Dataset entries:

- Opening Delimiter -

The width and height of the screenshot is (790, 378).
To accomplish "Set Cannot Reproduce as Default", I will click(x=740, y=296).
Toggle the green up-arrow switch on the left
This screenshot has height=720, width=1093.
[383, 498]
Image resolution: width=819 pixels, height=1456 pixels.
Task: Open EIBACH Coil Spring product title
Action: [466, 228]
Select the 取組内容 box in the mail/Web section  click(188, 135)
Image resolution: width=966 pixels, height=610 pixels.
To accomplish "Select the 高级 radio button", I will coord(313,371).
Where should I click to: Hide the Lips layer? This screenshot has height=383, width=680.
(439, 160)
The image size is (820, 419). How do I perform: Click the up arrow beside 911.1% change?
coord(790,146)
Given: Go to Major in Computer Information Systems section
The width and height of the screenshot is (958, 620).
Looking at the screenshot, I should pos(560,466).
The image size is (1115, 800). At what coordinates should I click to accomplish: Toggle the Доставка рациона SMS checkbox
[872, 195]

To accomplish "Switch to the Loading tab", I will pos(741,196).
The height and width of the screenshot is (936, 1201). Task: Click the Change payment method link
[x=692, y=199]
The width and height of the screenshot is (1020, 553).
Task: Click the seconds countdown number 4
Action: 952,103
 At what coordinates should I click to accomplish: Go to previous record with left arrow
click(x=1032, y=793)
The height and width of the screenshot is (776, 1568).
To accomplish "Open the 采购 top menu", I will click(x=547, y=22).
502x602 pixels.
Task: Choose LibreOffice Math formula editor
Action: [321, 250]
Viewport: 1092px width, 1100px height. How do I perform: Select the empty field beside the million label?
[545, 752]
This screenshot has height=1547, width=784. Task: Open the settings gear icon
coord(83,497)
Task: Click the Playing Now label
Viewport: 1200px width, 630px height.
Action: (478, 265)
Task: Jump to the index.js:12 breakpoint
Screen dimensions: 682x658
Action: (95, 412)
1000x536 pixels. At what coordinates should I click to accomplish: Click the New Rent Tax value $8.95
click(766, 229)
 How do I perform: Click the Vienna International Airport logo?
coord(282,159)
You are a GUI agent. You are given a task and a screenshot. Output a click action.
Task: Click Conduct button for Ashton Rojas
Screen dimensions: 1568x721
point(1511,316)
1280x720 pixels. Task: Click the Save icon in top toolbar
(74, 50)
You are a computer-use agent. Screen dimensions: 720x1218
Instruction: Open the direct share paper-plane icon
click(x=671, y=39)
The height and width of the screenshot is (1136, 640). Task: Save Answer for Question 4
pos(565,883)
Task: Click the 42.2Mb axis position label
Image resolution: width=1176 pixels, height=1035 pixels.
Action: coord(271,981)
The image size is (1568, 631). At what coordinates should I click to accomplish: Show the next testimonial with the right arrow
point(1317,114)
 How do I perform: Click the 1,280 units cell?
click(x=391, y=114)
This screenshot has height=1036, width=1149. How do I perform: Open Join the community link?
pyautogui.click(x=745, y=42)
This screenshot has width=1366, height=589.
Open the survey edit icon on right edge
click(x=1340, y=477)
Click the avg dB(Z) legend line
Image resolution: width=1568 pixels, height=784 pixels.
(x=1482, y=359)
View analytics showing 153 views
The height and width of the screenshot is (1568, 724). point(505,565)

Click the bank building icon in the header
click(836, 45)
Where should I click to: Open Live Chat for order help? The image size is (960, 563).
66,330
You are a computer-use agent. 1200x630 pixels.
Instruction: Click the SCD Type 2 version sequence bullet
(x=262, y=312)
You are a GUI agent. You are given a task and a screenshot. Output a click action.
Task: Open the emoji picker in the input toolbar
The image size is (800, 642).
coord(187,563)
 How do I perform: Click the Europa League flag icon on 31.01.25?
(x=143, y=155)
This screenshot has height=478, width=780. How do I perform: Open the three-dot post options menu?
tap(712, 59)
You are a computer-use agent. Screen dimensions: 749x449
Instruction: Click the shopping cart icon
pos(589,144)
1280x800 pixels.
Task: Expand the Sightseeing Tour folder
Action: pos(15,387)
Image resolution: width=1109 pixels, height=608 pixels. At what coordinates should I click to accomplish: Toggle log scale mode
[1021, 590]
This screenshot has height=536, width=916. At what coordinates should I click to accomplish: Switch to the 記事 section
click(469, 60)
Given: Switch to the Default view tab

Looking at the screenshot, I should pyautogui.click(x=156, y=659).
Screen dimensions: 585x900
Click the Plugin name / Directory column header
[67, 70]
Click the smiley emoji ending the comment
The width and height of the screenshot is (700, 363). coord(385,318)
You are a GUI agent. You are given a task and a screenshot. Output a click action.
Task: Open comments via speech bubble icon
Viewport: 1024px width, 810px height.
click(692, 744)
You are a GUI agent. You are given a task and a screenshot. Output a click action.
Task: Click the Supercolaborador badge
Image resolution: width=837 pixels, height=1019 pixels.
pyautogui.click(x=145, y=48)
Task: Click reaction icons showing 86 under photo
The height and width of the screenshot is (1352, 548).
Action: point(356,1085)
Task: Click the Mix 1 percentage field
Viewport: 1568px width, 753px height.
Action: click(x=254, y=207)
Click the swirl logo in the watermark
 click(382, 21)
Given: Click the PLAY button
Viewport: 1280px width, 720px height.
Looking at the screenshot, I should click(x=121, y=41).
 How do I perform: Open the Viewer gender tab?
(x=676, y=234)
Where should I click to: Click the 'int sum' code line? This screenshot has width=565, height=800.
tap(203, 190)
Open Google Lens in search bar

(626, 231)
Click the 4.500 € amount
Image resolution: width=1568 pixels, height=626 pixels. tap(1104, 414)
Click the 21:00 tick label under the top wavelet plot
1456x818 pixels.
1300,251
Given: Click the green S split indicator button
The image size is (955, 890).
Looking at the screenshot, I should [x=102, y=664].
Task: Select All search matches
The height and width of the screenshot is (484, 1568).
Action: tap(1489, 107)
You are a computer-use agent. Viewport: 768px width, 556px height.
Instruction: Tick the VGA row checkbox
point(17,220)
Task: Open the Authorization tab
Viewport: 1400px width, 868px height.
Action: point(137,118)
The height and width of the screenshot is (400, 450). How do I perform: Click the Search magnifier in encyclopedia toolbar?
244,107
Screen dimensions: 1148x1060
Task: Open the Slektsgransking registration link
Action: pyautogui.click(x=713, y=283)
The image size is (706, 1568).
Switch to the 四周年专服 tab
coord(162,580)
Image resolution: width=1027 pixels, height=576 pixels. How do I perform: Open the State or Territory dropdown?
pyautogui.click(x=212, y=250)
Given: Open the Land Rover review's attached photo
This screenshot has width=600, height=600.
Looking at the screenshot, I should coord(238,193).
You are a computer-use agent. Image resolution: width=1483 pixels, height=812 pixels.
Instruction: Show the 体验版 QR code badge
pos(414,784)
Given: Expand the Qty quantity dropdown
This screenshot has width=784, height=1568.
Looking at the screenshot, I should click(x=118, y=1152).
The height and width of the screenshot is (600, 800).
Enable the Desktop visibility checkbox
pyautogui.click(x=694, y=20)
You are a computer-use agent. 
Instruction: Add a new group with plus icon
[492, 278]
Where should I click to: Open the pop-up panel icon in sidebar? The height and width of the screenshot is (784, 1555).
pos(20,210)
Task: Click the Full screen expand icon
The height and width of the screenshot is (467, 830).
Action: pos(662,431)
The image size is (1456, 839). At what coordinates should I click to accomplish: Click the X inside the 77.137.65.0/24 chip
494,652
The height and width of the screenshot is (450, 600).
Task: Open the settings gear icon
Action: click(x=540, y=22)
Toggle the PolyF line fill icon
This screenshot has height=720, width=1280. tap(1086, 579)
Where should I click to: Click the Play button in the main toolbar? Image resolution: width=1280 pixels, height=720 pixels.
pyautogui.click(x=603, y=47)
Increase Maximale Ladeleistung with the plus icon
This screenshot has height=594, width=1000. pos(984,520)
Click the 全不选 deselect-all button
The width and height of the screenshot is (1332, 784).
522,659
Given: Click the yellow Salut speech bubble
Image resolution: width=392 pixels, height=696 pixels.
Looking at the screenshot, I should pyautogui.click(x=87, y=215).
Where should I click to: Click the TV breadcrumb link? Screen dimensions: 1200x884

- Closing Delimiter -

→ TASK OBJECTIVE:
Out of the data above, transcribe exactly and only the lines starting with the line that has "Task: Open the emoji" and going on through the line that has "You are a computer-use agent. Screen dimensions: 749x449", both included.

→ EXPECTED OUTPUT:
Task: Open the emoji picker in the input toolbar
The image size is (800, 642).
coord(187,563)
 How do I perform: Click the Europa League flag icon on 31.01.25?
(x=143, y=155)
This screenshot has height=478, width=780. How do I perform: Open the three-dot post options menu?
tap(712, 59)
You are a computer-use agent. Screen dimensions: 749x449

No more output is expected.